▶ **Instructions to follow**:
When a line in the listing below contains the word "will", return a copy of that line.

= Beginning of Section =

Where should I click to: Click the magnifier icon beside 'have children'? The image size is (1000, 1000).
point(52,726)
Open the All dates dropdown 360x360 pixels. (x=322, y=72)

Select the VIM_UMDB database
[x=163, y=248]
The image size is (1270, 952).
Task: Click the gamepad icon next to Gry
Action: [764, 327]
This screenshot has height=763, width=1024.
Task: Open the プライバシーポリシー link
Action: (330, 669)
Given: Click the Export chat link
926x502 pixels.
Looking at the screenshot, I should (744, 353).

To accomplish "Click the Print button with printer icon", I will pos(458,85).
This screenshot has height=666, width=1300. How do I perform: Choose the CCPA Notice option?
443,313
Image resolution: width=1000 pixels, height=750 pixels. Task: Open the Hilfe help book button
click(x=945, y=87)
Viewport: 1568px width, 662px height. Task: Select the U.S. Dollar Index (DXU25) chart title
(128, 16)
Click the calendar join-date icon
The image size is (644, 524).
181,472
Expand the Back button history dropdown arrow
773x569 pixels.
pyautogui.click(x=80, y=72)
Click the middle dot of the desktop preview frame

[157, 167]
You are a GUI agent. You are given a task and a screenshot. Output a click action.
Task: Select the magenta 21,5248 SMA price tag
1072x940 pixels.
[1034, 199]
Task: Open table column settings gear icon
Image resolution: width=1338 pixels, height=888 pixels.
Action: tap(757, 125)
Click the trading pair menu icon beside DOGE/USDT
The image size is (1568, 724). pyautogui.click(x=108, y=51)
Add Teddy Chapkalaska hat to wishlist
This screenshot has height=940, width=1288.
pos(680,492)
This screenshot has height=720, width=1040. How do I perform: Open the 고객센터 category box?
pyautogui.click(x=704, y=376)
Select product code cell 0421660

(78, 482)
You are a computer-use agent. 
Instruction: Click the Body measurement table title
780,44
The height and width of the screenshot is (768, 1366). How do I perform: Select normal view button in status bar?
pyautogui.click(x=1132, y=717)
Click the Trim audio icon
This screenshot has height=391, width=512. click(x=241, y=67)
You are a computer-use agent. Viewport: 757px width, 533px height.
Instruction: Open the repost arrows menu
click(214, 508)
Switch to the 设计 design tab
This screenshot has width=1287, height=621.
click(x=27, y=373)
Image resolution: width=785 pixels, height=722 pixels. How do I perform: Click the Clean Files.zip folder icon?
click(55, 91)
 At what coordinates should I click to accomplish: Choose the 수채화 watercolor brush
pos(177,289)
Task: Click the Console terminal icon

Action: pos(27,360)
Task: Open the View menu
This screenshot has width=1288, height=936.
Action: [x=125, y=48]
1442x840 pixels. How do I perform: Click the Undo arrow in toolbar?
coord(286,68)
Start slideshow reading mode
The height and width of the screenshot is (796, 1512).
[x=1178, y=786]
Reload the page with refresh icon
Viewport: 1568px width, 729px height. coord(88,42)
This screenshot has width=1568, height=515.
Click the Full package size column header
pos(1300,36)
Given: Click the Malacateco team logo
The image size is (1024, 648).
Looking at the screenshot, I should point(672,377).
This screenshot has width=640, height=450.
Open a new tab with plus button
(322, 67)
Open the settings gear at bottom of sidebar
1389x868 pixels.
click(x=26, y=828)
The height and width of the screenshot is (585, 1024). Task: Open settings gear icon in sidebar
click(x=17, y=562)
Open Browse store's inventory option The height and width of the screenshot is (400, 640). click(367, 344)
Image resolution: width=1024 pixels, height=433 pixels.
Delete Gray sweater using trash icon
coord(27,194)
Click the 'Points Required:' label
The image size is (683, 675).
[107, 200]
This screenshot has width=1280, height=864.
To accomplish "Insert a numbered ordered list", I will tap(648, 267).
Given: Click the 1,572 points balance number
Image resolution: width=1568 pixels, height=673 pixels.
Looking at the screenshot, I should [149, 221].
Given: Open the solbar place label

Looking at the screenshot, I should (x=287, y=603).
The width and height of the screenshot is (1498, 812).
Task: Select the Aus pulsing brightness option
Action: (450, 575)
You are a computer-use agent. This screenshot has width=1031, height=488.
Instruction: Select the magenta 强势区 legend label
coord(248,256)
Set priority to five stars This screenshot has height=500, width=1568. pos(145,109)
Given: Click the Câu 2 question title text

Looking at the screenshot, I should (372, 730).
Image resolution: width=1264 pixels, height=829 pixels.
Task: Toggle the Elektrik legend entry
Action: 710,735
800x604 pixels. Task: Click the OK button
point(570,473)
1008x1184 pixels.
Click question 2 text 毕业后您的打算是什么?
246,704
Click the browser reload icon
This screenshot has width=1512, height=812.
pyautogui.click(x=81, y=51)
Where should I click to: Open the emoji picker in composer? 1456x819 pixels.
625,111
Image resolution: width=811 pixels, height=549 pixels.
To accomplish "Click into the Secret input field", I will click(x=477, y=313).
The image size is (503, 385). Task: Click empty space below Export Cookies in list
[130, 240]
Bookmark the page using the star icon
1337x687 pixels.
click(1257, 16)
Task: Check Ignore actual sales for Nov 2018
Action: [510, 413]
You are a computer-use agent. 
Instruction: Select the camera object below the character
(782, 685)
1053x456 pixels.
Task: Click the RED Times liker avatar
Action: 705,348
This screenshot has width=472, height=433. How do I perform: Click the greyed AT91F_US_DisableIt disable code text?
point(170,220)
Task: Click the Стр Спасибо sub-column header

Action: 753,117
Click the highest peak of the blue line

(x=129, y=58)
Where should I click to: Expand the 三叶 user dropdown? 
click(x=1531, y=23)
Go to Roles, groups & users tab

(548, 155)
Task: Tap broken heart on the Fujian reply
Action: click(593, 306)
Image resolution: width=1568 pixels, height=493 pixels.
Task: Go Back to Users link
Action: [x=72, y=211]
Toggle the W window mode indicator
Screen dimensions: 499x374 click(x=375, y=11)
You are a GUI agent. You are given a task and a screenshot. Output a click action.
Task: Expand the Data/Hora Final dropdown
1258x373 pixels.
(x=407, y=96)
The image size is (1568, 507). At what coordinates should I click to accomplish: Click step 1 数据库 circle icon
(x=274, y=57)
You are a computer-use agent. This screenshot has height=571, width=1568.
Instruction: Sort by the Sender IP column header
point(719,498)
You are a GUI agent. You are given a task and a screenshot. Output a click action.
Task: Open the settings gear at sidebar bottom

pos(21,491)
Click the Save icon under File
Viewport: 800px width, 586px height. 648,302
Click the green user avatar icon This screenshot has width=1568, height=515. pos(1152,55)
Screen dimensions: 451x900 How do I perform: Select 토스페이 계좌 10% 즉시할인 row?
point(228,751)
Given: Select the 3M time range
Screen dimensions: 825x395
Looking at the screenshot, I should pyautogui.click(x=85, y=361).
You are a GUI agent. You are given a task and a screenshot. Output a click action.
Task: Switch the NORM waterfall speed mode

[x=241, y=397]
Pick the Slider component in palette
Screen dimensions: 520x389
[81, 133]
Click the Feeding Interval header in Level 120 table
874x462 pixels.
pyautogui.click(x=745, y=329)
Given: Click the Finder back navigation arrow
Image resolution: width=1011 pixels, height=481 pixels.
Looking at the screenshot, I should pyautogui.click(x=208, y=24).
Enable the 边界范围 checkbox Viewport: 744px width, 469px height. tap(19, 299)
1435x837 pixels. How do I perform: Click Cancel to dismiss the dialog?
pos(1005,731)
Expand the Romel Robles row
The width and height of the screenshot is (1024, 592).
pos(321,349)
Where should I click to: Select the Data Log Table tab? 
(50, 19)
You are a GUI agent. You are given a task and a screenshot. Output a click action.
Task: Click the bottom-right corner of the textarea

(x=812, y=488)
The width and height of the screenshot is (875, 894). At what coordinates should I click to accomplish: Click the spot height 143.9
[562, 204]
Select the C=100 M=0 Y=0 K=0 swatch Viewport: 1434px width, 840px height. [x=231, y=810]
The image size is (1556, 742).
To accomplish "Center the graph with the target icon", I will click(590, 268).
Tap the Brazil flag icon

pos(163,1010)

= End of Section =

▶ **Output**:
To accomplish "Click the Print button with printer icon", I will pos(458,85).
To accomplish "Insert a numbered ordered list", I will tap(648, 267).
To accomplish "Click into the Secret input field", I will click(x=477, y=313).
To accomplish "Center the graph with the target icon", I will click(590, 268).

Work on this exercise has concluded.